Elle commença à fouiller partout, cherchant désespérément quelque chose qui ait conservé une trace de son existence. Elle courut vers le buffet et chercha la tasse de Blanche-Neige, celle qu’elle avait fait personnaliser avec son prénom et remplie de bonbons pour fêter la réussite de son année.

“Rea”, lut-elle avec horreur. Elle la jeta au sol et se précipita vers la salle de bain. Elle inspecta l’armoire pour y récupérer deux serviettes sur lesquelles elle avait fait broder les initiales de la fillette.

“R. L.” Elle les jeta en l’air et poursuivit.

Fébrile, elle sortit de vieux albums photos, des cartes de vœux reçues de Martina, des dessins, des travaux scolaires… Rien!
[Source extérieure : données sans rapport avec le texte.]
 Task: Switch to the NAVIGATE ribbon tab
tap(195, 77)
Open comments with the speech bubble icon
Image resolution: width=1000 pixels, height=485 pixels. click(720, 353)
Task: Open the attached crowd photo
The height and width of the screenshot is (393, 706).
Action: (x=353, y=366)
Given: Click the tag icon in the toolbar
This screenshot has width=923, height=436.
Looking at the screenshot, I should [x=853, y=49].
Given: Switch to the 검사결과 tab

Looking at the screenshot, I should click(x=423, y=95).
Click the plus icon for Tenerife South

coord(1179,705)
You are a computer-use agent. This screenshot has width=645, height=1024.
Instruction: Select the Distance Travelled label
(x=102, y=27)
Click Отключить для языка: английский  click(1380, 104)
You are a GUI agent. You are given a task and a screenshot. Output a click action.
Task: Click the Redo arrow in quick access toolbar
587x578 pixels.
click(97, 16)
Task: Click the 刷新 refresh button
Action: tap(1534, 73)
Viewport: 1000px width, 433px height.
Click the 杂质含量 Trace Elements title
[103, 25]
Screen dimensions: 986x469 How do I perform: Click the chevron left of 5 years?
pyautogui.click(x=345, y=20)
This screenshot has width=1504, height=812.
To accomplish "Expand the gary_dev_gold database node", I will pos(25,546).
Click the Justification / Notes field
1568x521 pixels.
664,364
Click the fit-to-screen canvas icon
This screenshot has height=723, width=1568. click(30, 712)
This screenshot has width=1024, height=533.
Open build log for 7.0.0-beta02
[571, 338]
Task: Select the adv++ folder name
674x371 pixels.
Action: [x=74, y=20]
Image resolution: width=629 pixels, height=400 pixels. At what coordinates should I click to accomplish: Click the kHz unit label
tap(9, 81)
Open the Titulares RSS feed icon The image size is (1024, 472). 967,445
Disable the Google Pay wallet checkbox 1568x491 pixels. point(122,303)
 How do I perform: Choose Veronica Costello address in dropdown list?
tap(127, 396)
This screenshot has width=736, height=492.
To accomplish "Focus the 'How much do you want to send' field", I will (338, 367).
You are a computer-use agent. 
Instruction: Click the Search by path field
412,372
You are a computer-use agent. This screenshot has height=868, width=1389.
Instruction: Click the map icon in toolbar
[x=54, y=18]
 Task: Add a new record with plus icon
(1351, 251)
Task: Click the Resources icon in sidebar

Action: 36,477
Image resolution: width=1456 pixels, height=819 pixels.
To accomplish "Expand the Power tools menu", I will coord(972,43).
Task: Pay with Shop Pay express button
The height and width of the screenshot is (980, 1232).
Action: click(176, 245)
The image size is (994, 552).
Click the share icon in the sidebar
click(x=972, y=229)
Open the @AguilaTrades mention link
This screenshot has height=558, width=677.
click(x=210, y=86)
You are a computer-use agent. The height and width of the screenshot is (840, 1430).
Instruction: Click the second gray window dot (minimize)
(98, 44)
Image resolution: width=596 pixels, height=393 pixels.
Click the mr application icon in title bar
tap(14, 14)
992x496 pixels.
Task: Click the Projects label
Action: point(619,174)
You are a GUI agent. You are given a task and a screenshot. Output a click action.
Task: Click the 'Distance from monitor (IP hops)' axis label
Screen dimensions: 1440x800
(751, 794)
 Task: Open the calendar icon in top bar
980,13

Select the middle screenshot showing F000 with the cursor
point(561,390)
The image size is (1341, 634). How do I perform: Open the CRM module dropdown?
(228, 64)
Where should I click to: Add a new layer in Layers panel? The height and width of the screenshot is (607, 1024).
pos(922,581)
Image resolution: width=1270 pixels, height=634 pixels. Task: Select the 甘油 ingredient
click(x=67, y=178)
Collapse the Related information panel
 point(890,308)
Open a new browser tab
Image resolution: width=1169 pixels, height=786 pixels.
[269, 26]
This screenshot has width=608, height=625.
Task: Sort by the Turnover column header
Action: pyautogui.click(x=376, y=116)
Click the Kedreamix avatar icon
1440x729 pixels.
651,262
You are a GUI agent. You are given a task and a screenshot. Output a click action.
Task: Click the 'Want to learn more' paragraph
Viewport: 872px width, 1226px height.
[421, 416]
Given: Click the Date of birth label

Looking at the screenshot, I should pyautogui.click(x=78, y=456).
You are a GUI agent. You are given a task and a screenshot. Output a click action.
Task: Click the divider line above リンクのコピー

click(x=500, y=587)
Le prénom et l’image de Rea s’affichaient partout.

Après avoir retourné une bonne partie de la maison de long en large, la femme s’obligea à affronter la dernière pièce, celle qui avait exercé sur elle un appel irrésistible dès son réveil, mais qui la terrorisait tout autant.

Elle ouvrit prudemment la porte et entra à petits pas. Son regard tomba immédiatement sur le lit. La poupée manquait, exactement comme le matin précédent. Elga tenta de ne pas y penser et poursuivit sa recherche, attentive à ne rien casser cette fois et à remettre à sa place chaque objet examiné. La petite chambre semblait parfaitement en ordre, mais le fait que le sac à dos de Martina n’était plus à sa place ne lui échappa pas, signe évident que sa mère était visiblement passée par là. En vain, elle examina les initiales imprimées sur le sac que la petite emmenait à l’école de danse, la signature sur quelques vieux cahiers, les petites lettres en bois pendues à un mur et qui composaient son prénom.

Ce fut lorsqu’elle examina le contenu des tiroirs qu’elle le remarqua. Au début, elle entendit une sorte de bourdonnement ténu provenant du sol. Elle se pencha pour regarder sous la chaise et la vit. La poupée était là, sur le dos, étendue sur le carrelage. Le bruit étrange semblait provenir de son buste. L’esprit d’Elga pensa instinctivement à certaines poupées très en vogue dans son enfance, capables de parler ou de chanter grâce à des disques qui s’inséraient dans leur dos. Lorsque la voix se taisait et qu’on ne les arrêtait pas, elles continuaient à tourner à vide en émettant un craquement agaçant. Elle frissonna. Sa poupée n’était pas dotée d’un tel mécanisme et ne pouvait émettre aucun son.

Avec beaucoup de précaution, elle l’effleura puis la tira délicatement à elle. L’incroyable ressemblance avec Rea l’atteignit à nouveau comme un coup à l’estomac. Elle éprouva de la nausée à la seule idée de la toucher encore; elle prit deux profondes respirations et rassembla son courage. Elle l’attrapa et, après l’avoir retournée, souleva sa robe. Elle examina le dos à la recherche d’une improbable tirette ou autre ouverture.

Crétine! se dit-elle. Il était clair qu’il n’y avait rien et pourtant, il lui sembla encore entendre le bourdonnement en la manipulant. Elle fut prise d’un sentiment d’horreur qui lui tordit les intestins. Sans réfléchir, elle se leva d’un bond, enferma la poupée dans l’armoire et retourna se réfugier dans la cuisine.